### [TASK DESCRIPTION]
Your answer should be the data below, reproduced with nothing changed.

### [EXTRACTED DATA]
######
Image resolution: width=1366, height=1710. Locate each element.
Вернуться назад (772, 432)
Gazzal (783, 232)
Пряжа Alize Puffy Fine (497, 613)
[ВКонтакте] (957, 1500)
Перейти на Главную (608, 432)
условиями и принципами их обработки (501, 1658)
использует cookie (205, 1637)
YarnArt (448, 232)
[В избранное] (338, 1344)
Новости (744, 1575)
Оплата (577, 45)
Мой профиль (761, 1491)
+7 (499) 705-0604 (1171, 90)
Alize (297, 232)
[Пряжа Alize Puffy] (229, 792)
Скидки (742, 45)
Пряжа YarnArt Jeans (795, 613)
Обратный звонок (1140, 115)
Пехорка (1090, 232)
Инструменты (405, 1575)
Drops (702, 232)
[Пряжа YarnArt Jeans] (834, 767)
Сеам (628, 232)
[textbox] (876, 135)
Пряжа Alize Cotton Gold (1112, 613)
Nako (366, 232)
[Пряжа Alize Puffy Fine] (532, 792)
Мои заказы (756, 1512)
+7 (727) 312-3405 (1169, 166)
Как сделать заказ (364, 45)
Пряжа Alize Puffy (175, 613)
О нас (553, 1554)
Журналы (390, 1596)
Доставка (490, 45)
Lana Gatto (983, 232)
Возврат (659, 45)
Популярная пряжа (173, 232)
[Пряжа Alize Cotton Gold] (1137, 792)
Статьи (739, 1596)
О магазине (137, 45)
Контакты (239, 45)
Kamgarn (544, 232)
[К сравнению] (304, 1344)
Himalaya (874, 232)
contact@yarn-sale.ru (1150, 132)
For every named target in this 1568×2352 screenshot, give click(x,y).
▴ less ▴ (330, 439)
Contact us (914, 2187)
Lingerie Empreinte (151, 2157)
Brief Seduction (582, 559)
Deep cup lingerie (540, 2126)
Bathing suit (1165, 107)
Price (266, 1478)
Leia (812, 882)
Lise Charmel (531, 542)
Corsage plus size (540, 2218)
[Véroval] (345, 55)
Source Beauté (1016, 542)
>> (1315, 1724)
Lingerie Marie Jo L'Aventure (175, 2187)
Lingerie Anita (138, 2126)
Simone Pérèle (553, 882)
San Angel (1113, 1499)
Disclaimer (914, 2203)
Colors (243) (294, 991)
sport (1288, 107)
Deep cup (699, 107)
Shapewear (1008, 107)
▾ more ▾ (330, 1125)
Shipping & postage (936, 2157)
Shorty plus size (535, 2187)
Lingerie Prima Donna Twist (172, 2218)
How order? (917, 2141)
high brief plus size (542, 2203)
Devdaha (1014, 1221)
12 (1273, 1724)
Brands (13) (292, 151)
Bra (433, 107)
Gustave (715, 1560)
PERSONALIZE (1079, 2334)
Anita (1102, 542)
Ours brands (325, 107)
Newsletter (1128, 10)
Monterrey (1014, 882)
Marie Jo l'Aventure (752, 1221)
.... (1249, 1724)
######
### [TASK RESULT]
Image resolution: width=1366, height=1710. Locate each element.
Вернуться назад (772, 432)
Gazzal (783, 232)
Пряжа Alize Puffy Fine (497, 613)
[ВКонтакте] (957, 1500)
Перейти на Главную (608, 432)
условиями и принципами их обработки (501, 1658)
использует cookie (205, 1637)
YarnArt (448, 232)
[В избранное] (338, 1344)
Новости (744, 1575)
Оплата (577, 45)
Мой профиль (761, 1491)
+7 (499) 705-0604 (1171, 90)
Alize (297, 232)
[Пряжа Alize Puffy] (229, 792)
Скидки (742, 45)
Пряжа YarnArt Jeans (795, 613)
Обратный звонок (1140, 115)
Пехорка (1090, 232)
Инструменты (405, 1575)
Drops (702, 232)
[Пряжа YarnArt Jeans] (834, 767)
Сеам (628, 232)
[textbox] (876, 135)
Пряжа Alize Cotton Gold (1112, 613)
Nako (366, 232)
[Пряжа Alize Puffy Fine] (532, 792)
Мои заказы (756, 1512)
+7 (727) 312-3405 (1169, 166)
Как сделать заказ (364, 45)
Пряжа Alize Puffy (175, 613)
О нас (553, 1554)
Журналы (390, 1596)
Доставка (490, 45)
Lana Gatto (983, 232)
Возврат (659, 45)
Популярная пряжа (173, 232)
[Пряжа Alize Cotton Gold] (1137, 792)
Статьи (739, 1596)
О магазине (137, 45)
Контакты (239, 45)
Kamgarn (544, 232)
[К сравнению] (304, 1344)
Himalaya (874, 232)
contact@yarn-sale.ru (1150, 132)
For every named target in this 1568×2352 screenshot, give click(x,y).
▴ less ▴ (330, 439)
Contact us (914, 2187)
Lingerie Empreinte (151, 2157)
Brief Seduction (582, 559)
Deep cup lingerie (540, 2126)
Bathing suit (1165, 107)
Price (266, 1478)
Leia (812, 882)
Lise Charmel (531, 542)
Corsage plus size (540, 2218)
[Véroval] (345, 55)
Source Beauté (1016, 542)
>> (1315, 1724)
Lingerie Marie Jo L'Aventure (175, 2187)
Lingerie Anita (138, 2126)
Simone Pérèle (553, 882)
San Angel (1113, 1499)
Disclaimer (914, 2203)
Colors (243) (294, 991)
sport (1288, 107)
Deep cup (699, 107)
Shapewear (1008, 107)
▾ more ▾ (330, 1125)
Shipping & postage (936, 2157)
Shorty plus size (535, 2187)
Lingerie Prima Donna Twist (172, 2218)
How order? (917, 2141)
high brief plus size (542, 2203)
Devdaha (1014, 1221)
12 (1273, 1724)
Brands (13) (292, 151)
Bra (433, 107)
Gustave (715, 1560)
PERSONALIZE (1079, 2334)
Anita (1102, 542)
Ours brands (325, 107)
Newsletter (1128, 10)
Monterrey (1014, 882)
Marie Jo l'Aventure (752, 1221)
.... (1249, 1724)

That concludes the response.